> **YOUR OBJECTIVE**: Print the rows word for word, starting at the line that contains "Click the BIOS version O4MKT2EA field" and ending at the line that contains "point(1118,568)", with both of those lines included. Leave the pictures out.

> **PROVIDED DATA**:
"""
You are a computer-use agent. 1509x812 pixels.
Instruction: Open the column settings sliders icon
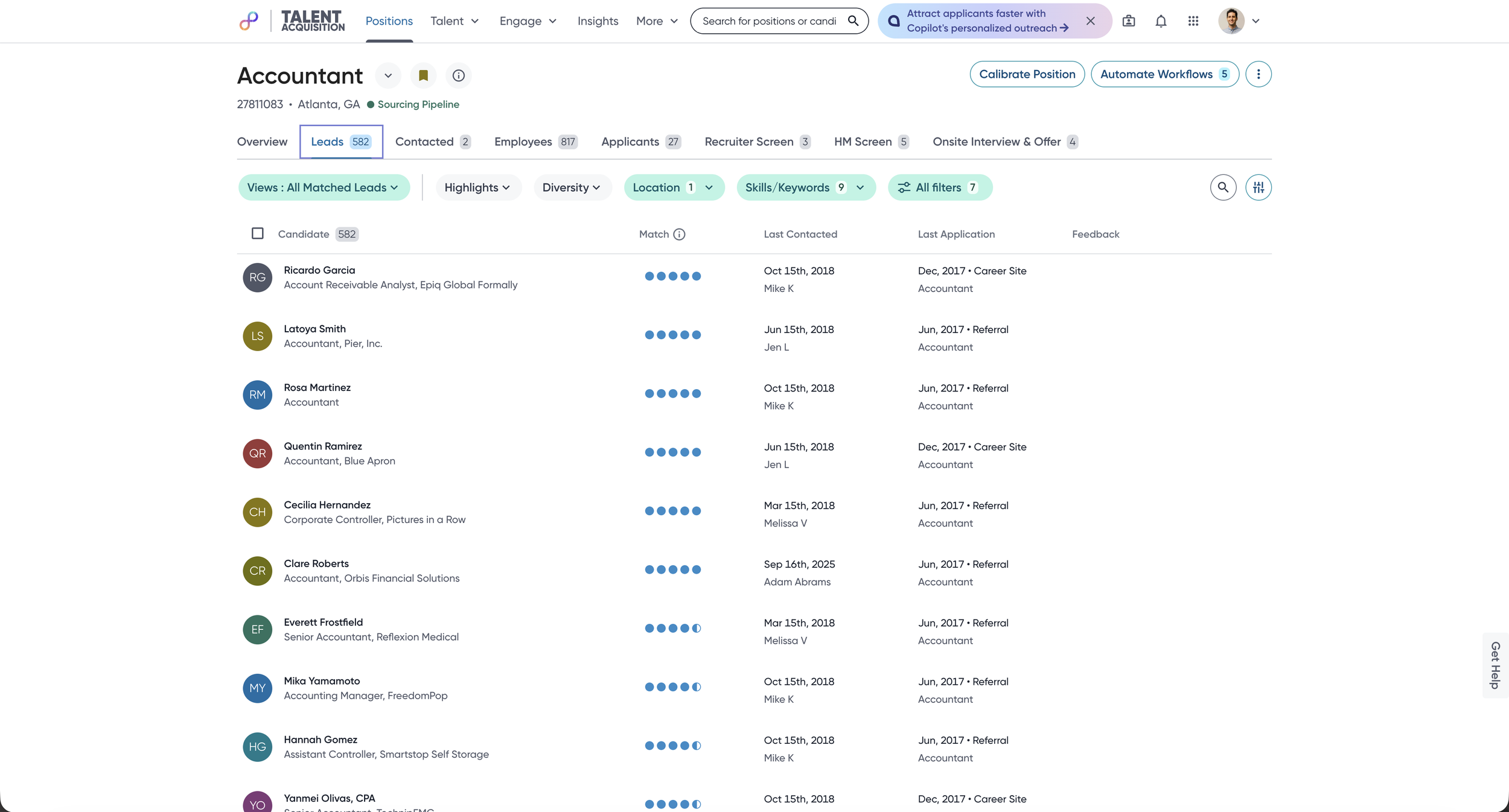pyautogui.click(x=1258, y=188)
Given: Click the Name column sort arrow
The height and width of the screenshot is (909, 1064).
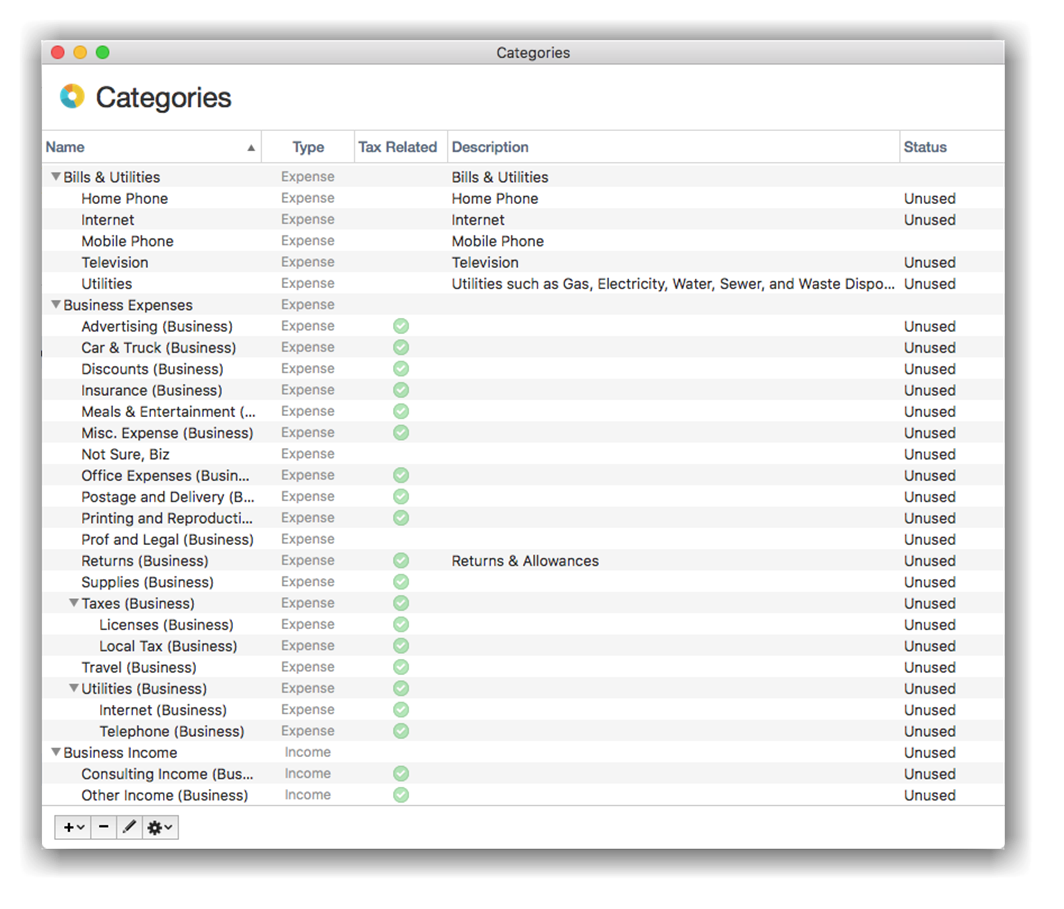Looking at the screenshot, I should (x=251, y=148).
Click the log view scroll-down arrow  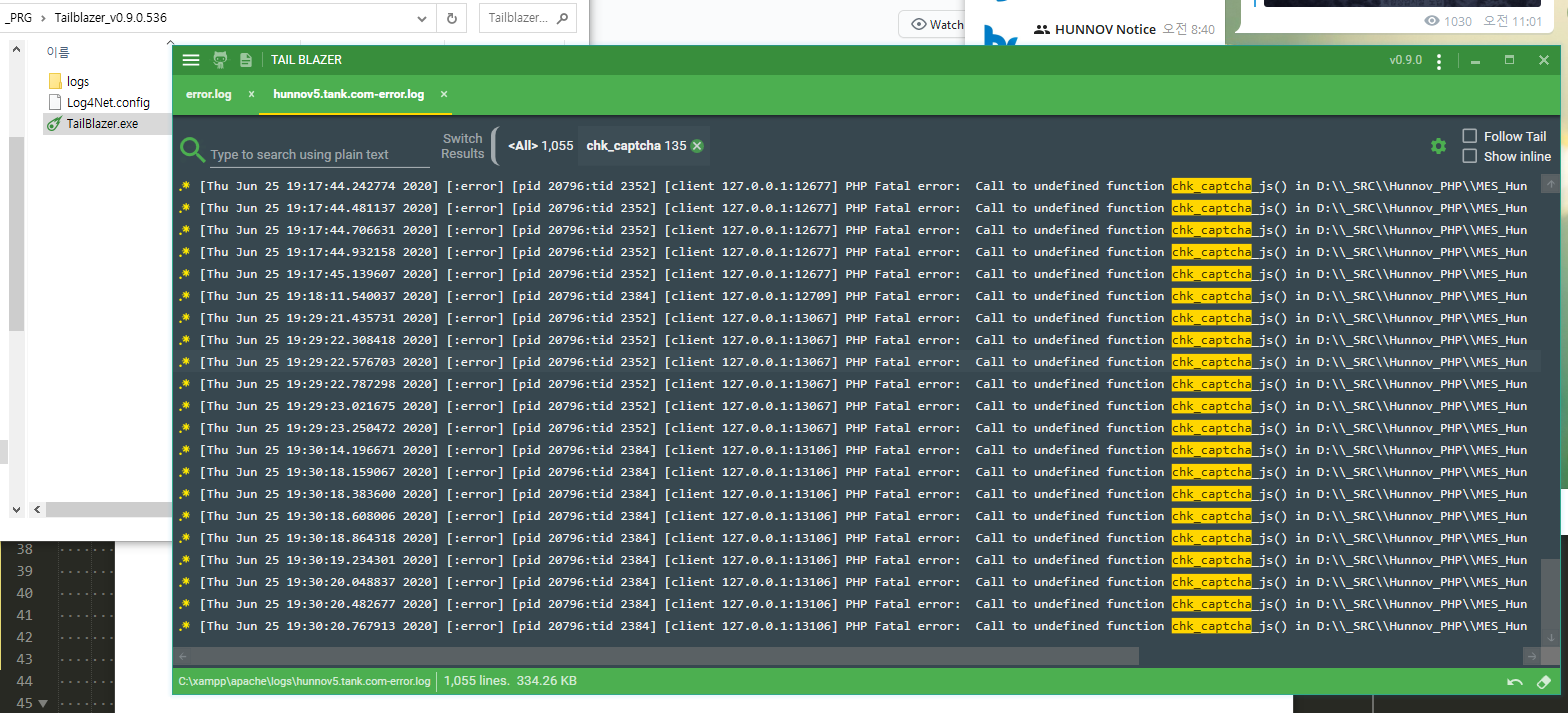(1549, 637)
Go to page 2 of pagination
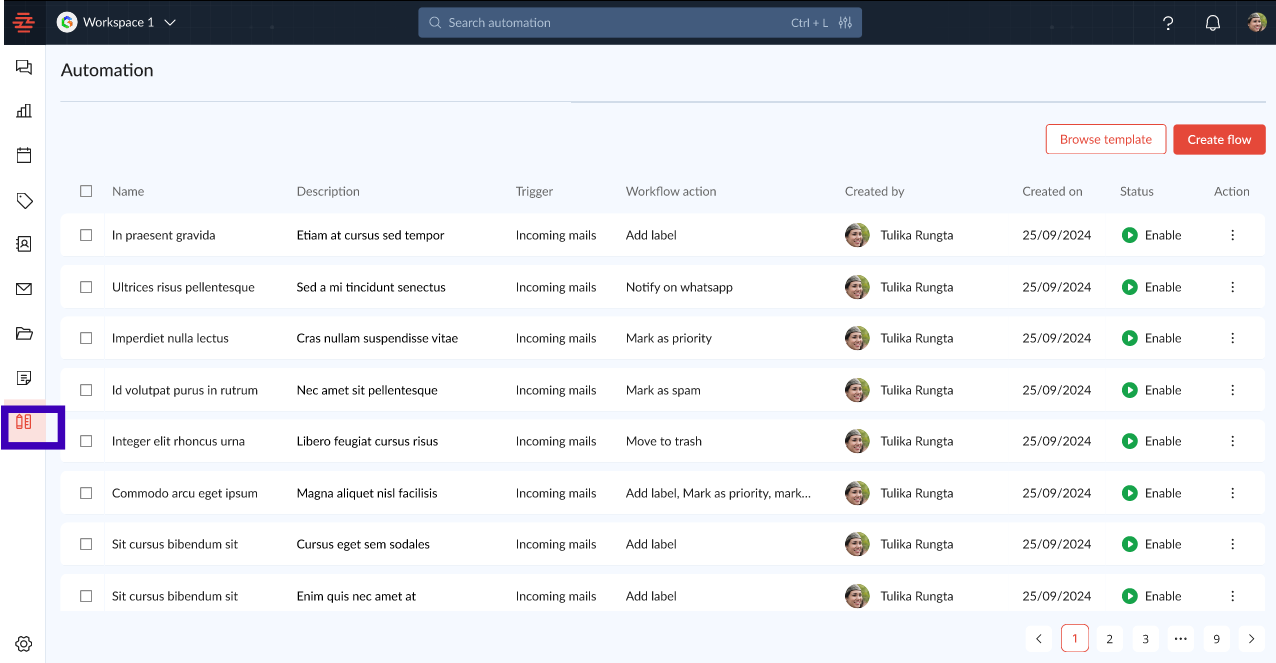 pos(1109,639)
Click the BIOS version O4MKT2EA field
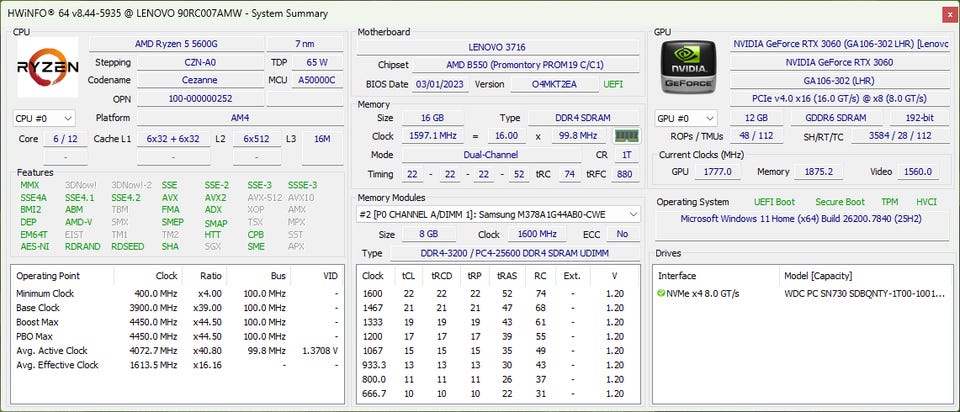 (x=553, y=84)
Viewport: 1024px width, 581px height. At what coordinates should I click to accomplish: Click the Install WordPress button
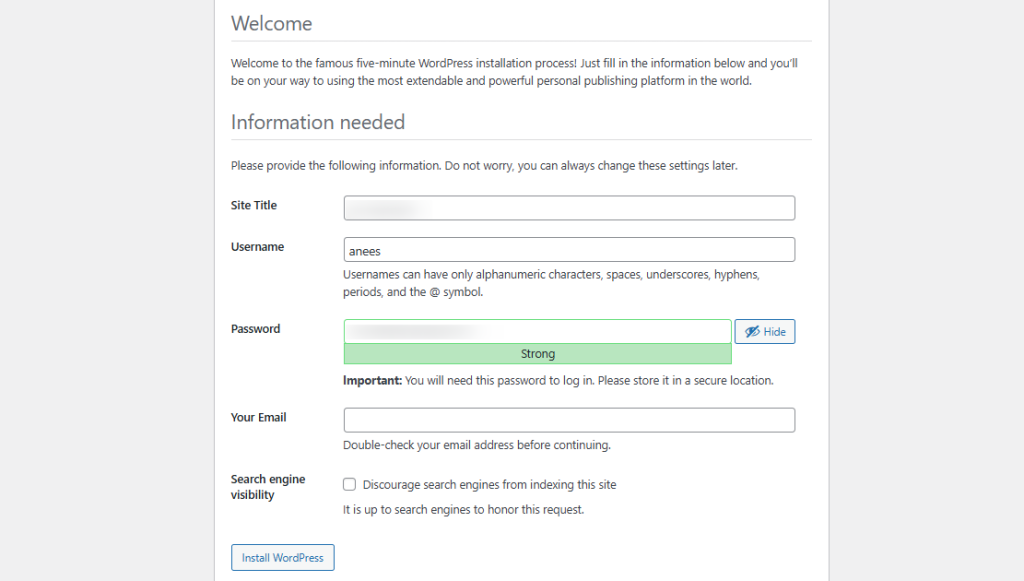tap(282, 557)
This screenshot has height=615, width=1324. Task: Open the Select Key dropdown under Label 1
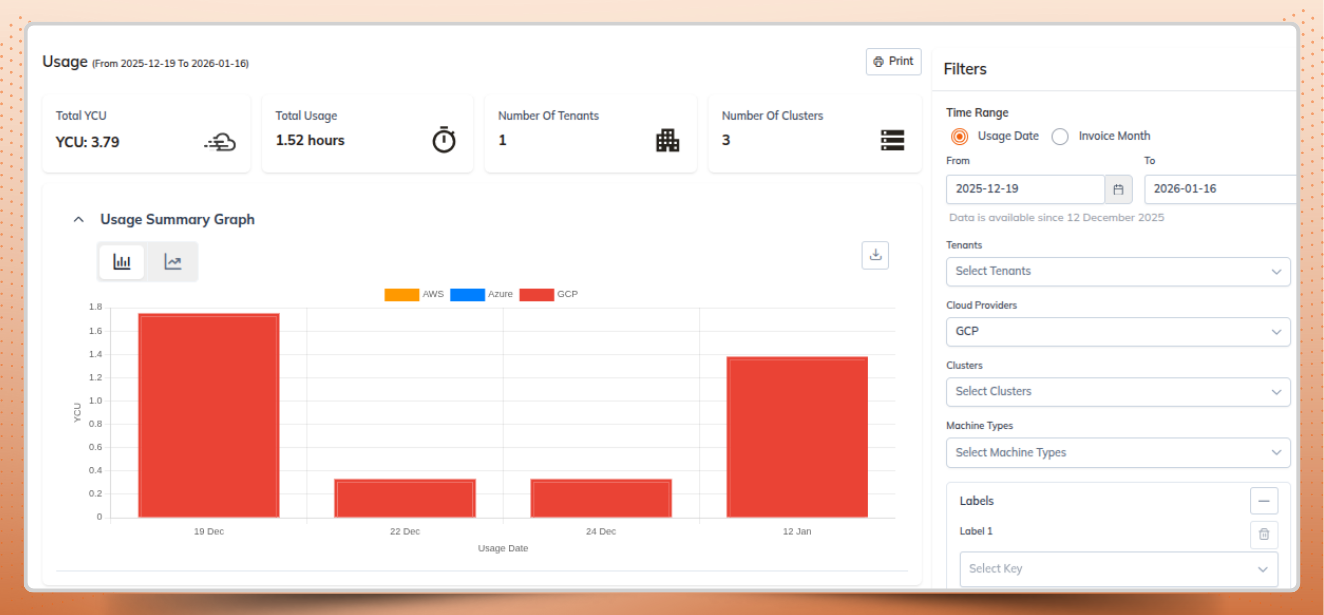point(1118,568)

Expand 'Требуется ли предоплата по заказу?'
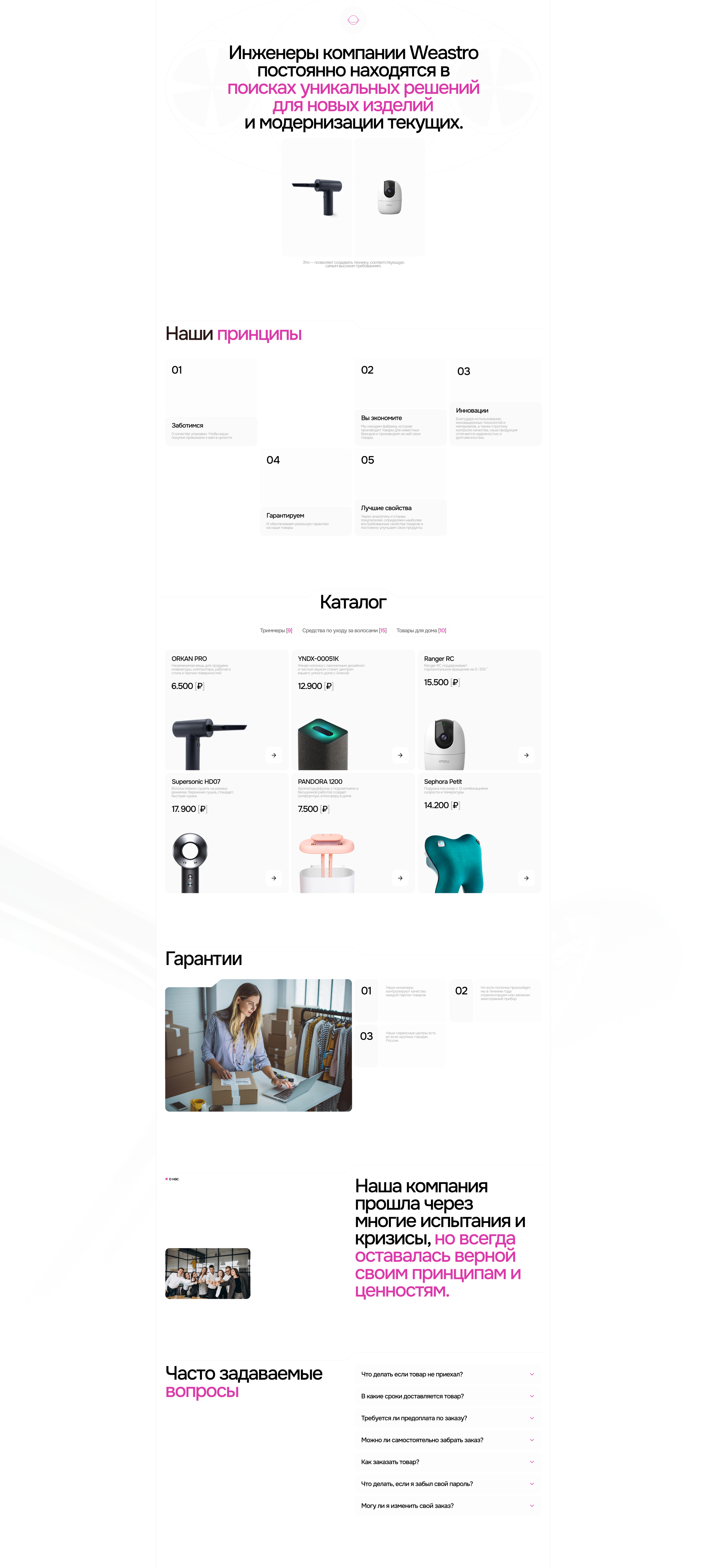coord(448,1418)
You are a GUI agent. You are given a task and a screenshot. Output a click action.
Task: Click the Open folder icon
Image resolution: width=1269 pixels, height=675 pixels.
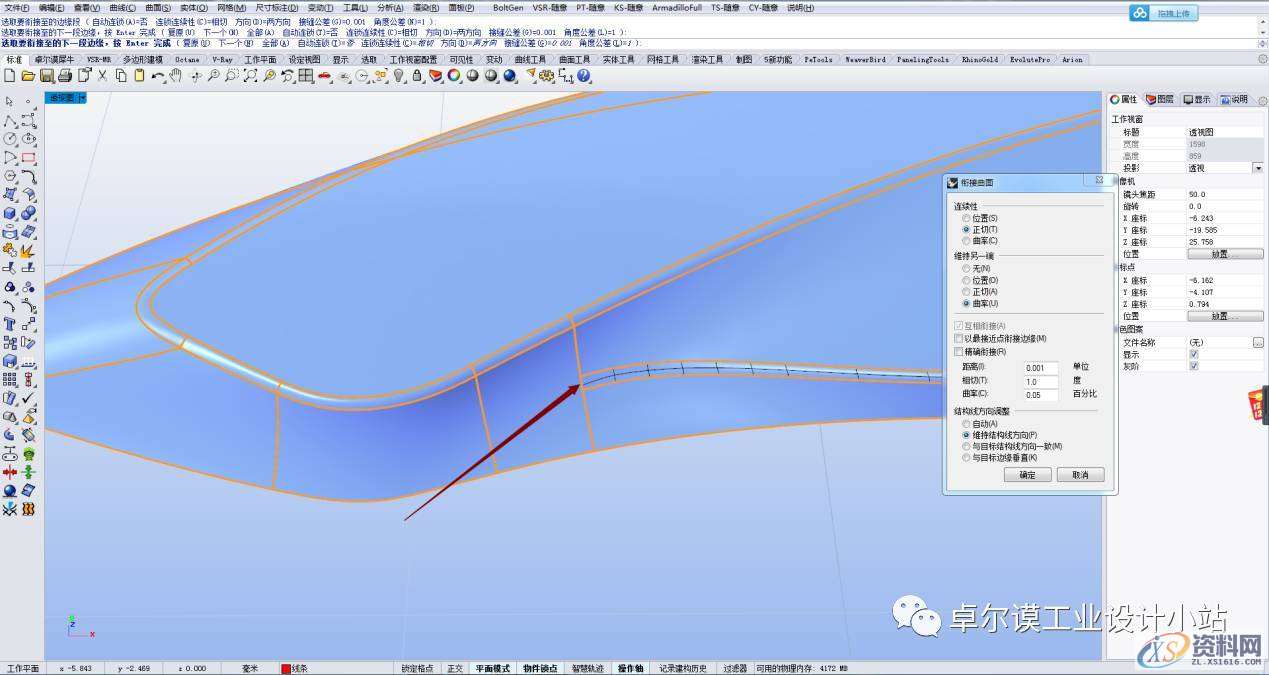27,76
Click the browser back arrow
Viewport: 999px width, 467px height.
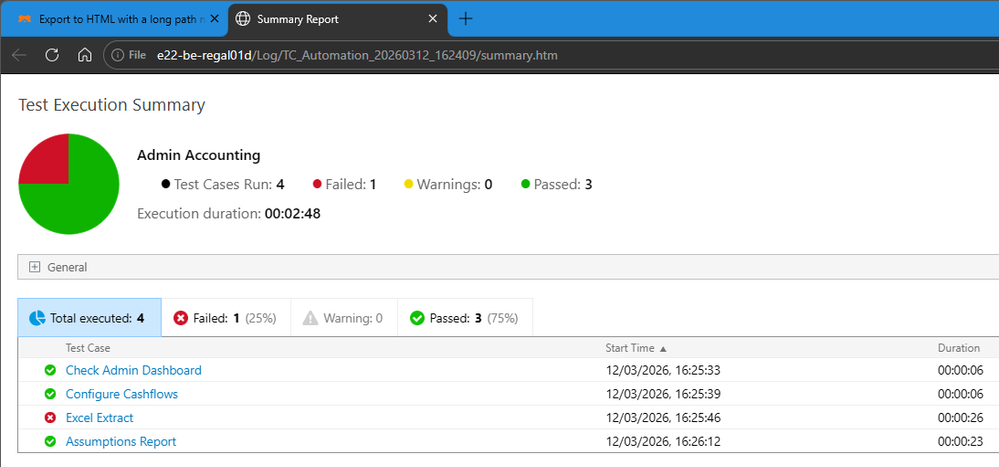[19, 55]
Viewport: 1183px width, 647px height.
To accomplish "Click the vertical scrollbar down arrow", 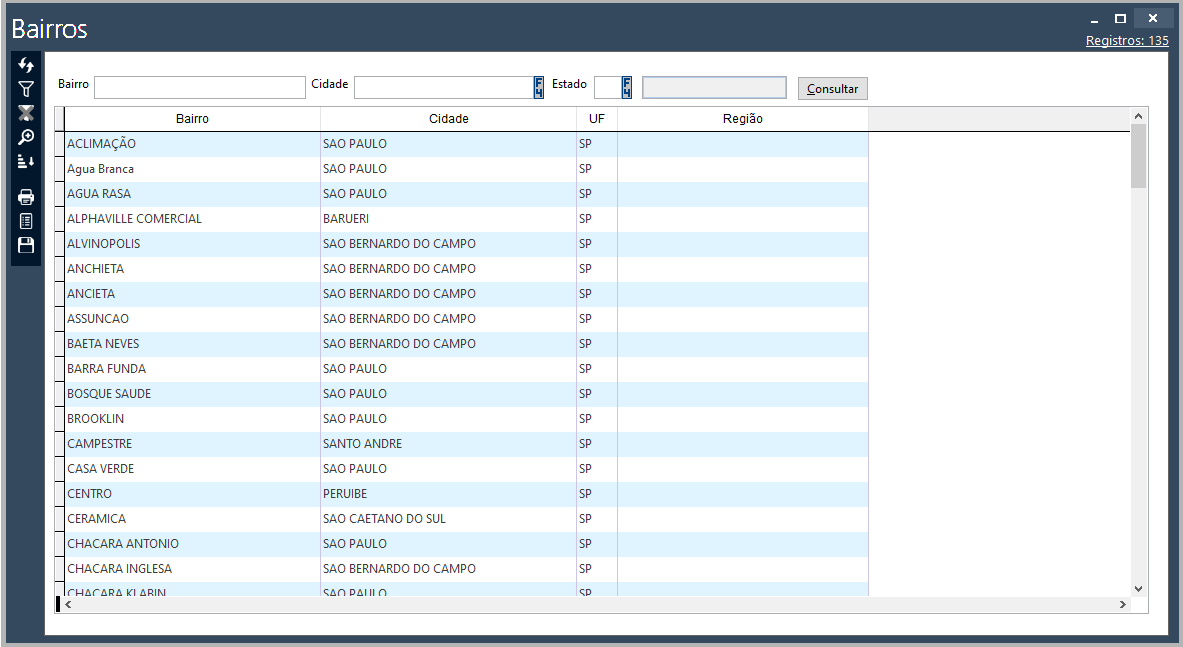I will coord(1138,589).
"""
> **TASK ANSWER**:
Click the BIOS version O4MKT2EA field
 (x=553, y=84)
Viewport: 1024px width, 581px height. At what coordinates should I click to accomplish: Click the Install WordPress button
tap(282, 557)
This screenshot has height=615, width=1324. Task: Open the Select Key dropdown under Label 1
point(1118,568)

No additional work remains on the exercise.